This is a first for me here.  I actually know both subjects in the latest discussion Tongue  I'm very glad that Luther decided to come here!  I knew that you guys would treat him right Smiley

I know this will come as a shock to none of you Tongue, but my advice has been pretty much the same.  I know that Auntie Nene (Jovie) is a very good woman, I feel very strongly that her intentions are honorable and that she is quite smitten with our Luther Smiley

While I do know her a bit better than Luther, I certainly feel the same way about Luther.  I think the connection they have is very real and the kind that could stand the test of time.

Like many of us here, I understand the joy associated with finding, FINALLY, the person you feel you want to spend the rest of your days loving.  I remember how anxious I was when I first met Gerlie Smiley  How I "Knew" right away.

Unfortunately we all know my story.  I rushed in once before and regretted it.  That and circumstances beyond our control, prevented me from doing anything quickly.  Do I regret that?  Nope.  Sure I would have liked to have already had our first child together.  I know She will be my sould mate forever.... but we gained a confidence in each other's commitment that can only come from time spent getting to know each other.  A certain degree of comfort comes from really, I mean REALLY, knowing your partner well.

REQUIRED WORK ::
1. Copy the part of the forum post that opens with the words containing "This is a first" and closes with "test of time.", word for word.
2. In the forum post, what other name is given for Auntie Nene?
3. Write the next few sentences of the forum post, picking up after its final sentence.

DATA EXCERPT ::
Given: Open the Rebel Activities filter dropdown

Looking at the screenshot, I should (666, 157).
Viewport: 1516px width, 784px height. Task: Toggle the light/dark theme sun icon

ANSWERS TO EACH TASK ::
1.
This is a first for me here.  I actually know both subjects in the latest discussion Tongue  I'm very glad that Luther decided to come here!  I knew that you guys would treat him right Smiley

I know this will come as a shock to none of you Tongue, but my advice has been pretty much the same.  I know that Auntie Nene (Jovie) is a very good woman, I feel very strongly that her intentions are honorable and that she is quite smitten with our Luther Smiley

While I do know her a bit better than Luther, I certainly feel the same way about Luther.  I think the connection they have is very real and the kind that could stand the test of time.

2. Jovie

3.
I never had doubts in Gerlie, only in the fact that she really could accept me and my obvious flaws Tongue  Hehhehehehehe  My doubts were always about me, but they were crushed by her patience and acceptance.  I think we would have just as great a relationship if we had hooked up right away, but I'm not sure that we would appreciate what we have as much.  There is something to be said for waiting for what you desire.  Perseverence builds character Tongue

Obviously, I have been busy getting things for the wedding together and hanging with my honey Cheesy  I knew if I sent Luther to here he would get good advice more quickly than I can deliver it right now Smiley

Keep the Faith!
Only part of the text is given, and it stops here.